Every line from the one holding "Select the Config 3 preset button" through the last line of the records must be retyped exactly, and no other line or picture may appear in the copy.

── Provided records ──

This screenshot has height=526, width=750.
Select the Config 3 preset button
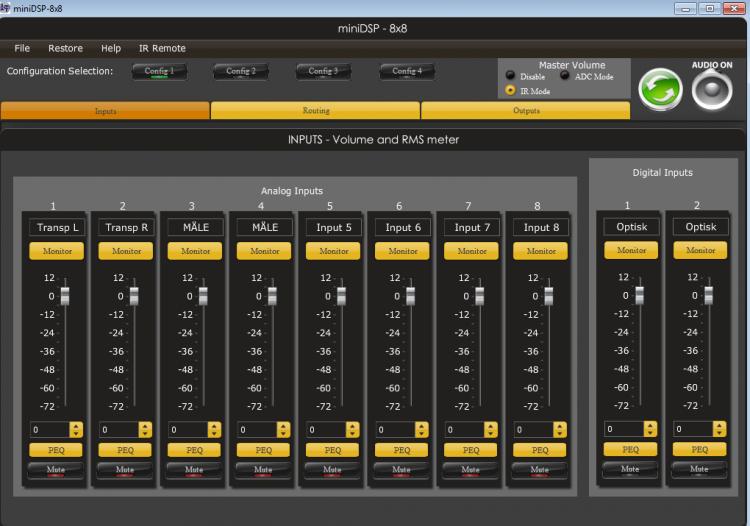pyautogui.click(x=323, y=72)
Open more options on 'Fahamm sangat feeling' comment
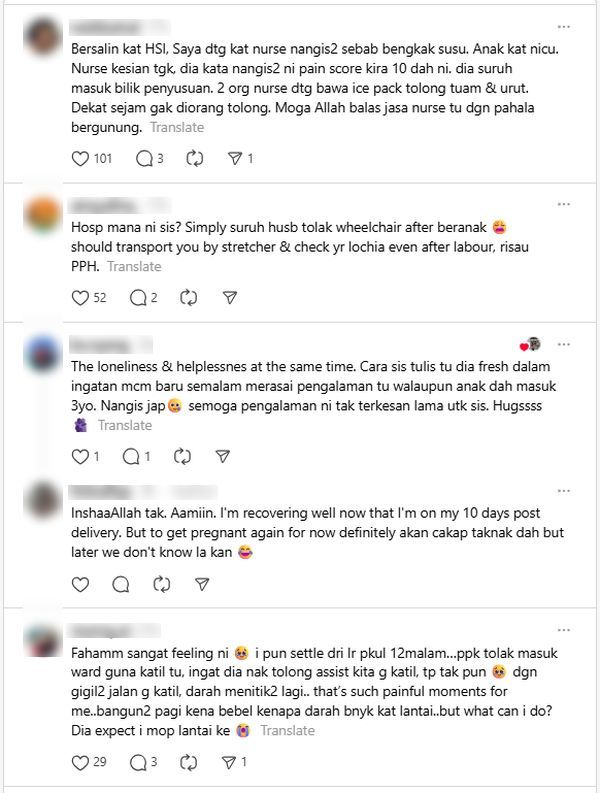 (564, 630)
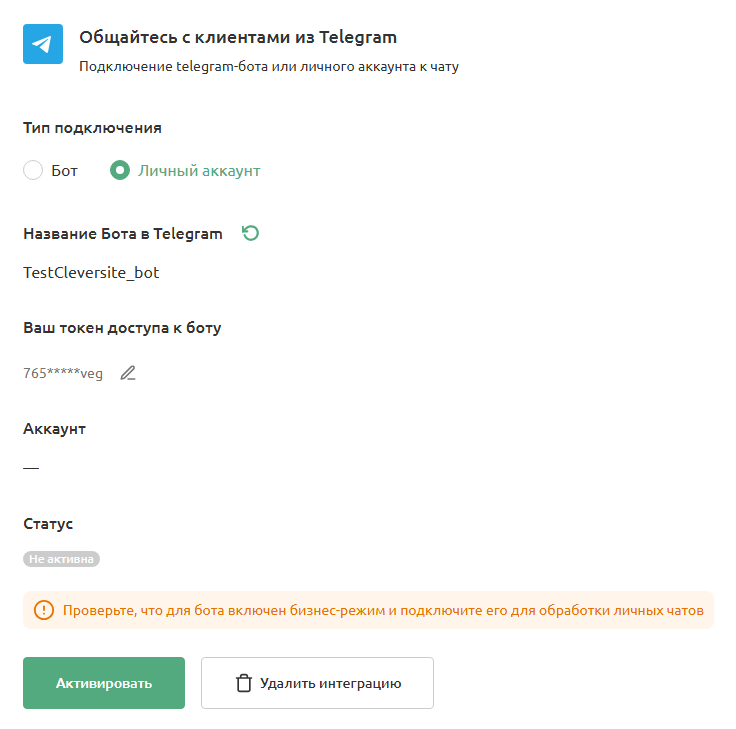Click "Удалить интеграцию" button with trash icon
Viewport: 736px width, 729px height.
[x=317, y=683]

───

*Task answer*
Select the Config 3 preset button
pyautogui.click(x=323, y=72)
Open more options on 'Fahamm sangat feeling' comment
 (564, 630)
Click "Удалить интеграцию" button with trash icon
Viewport: 736px width, 729px height.
[x=317, y=683]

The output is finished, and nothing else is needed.